- **Records shown**:
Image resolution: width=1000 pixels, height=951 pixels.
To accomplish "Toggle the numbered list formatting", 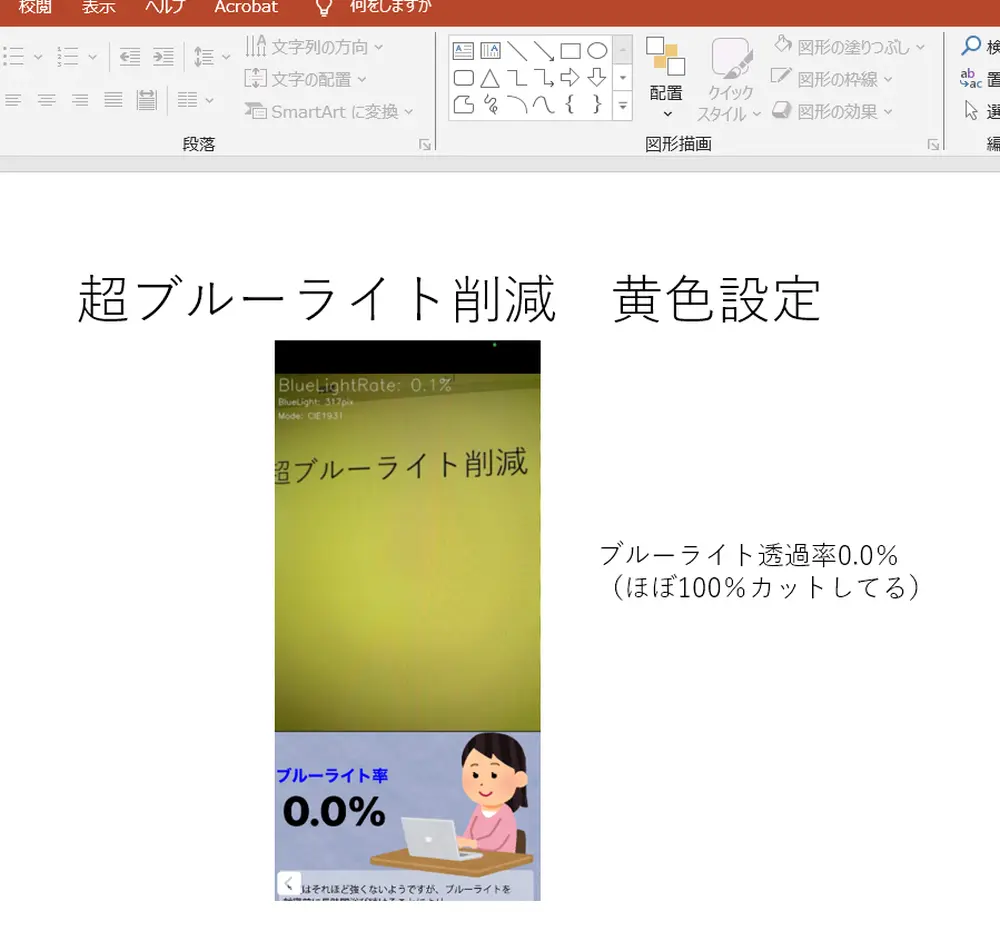I will [69, 56].
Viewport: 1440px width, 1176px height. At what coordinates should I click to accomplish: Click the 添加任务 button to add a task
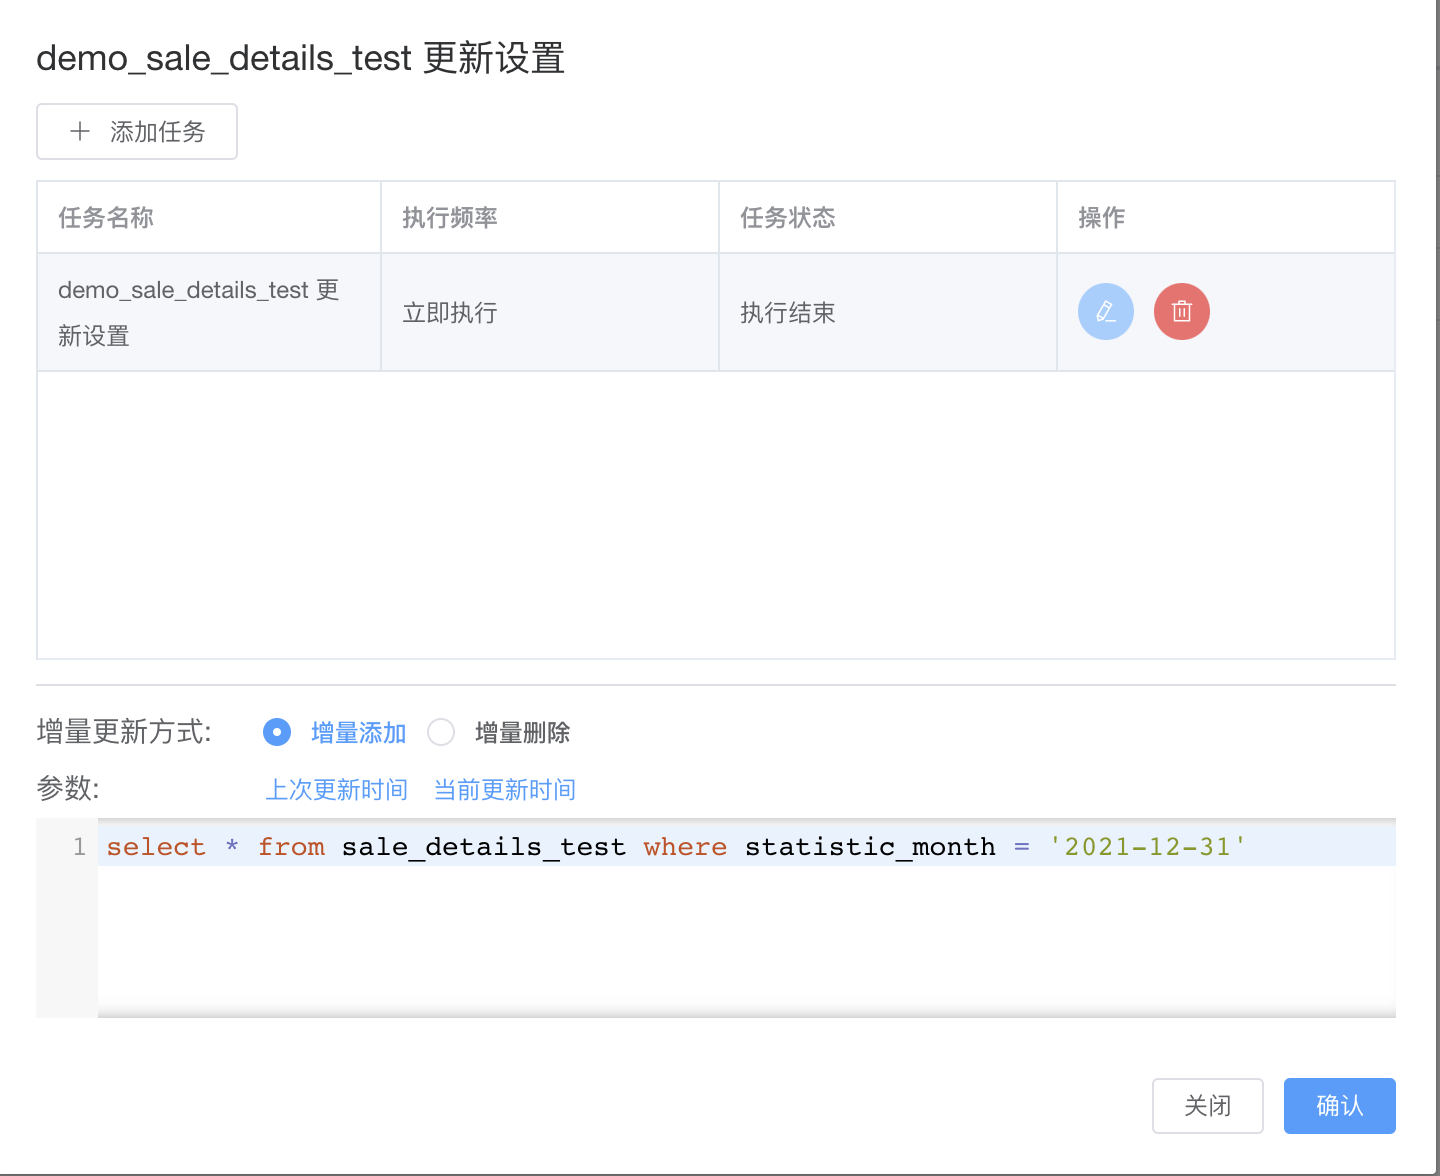click(136, 131)
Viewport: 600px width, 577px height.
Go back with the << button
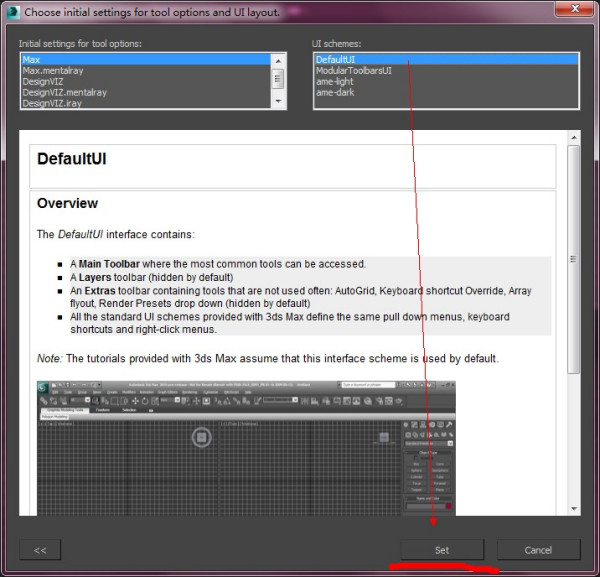pos(40,550)
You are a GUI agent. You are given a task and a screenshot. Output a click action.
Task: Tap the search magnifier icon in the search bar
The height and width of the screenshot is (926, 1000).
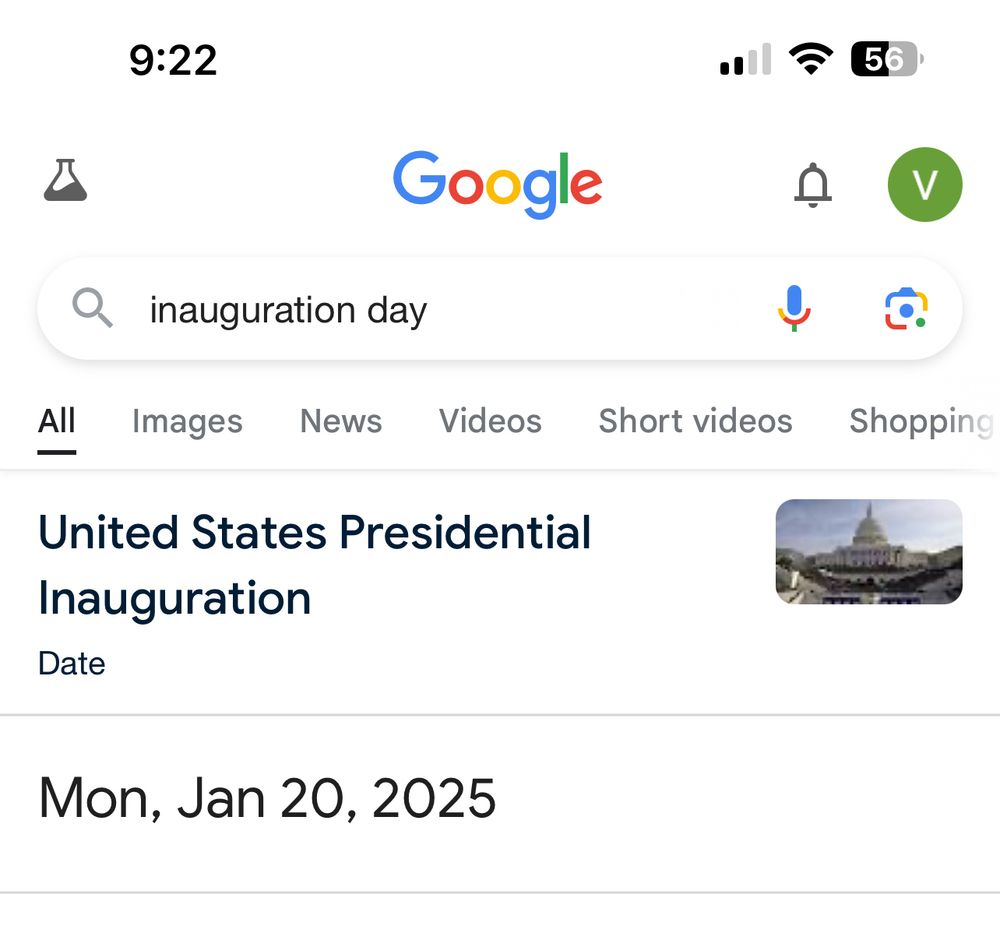[92, 308]
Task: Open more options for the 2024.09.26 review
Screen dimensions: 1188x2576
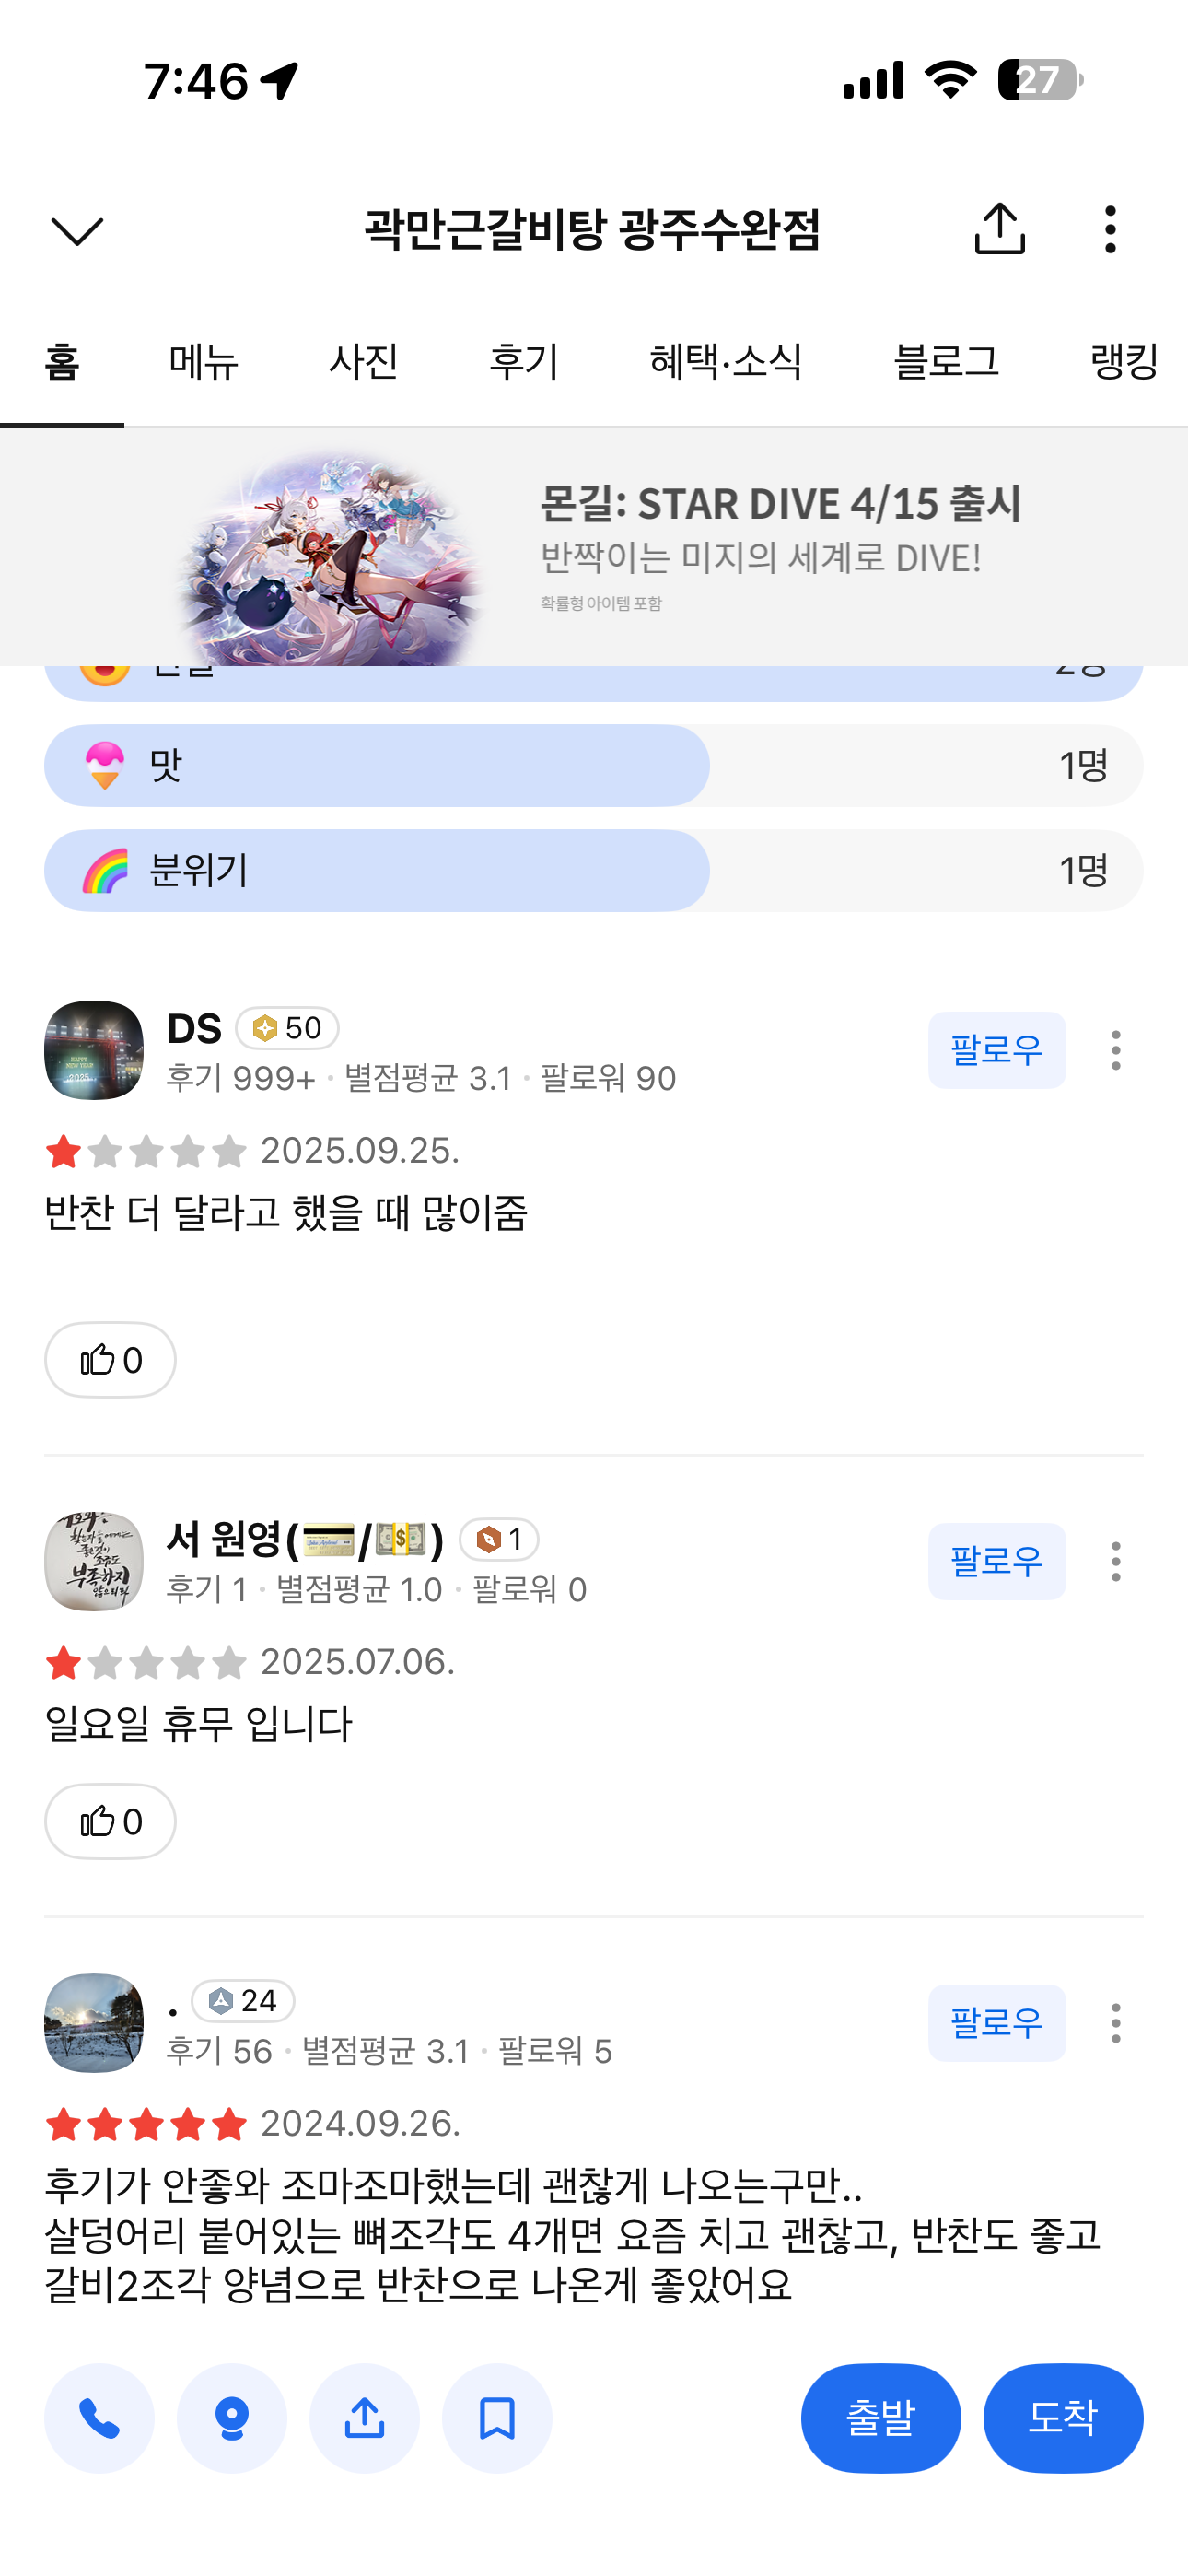Action: tap(1116, 2023)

- **Exercise description**: For this exercise, transcribe exactly only the lines from the one containing "Viewport: 1440px width, 1176px" through the end of the listing, inclusive, without the pictures.

- **Solved exercise**:
Viewport: 1440px width, 1176px height. At what coordinates should I click to accomplish: Click the 添加任务 button to add a task
click(136, 131)
Viewport: 600px width, 577px height.
Go back with the << button
pos(40,550)
You are a GUI agent. You are given a task and a screenshot. Output a click action.
Task: Tap the search magnifier icon in the search bar
The height and width of the screenshot is (926, 1000).
[92, 308]
Task: Open more options for the 2024.09.26 review
Screen dimensions: 1188x2576
Action: tap(1116, 2023)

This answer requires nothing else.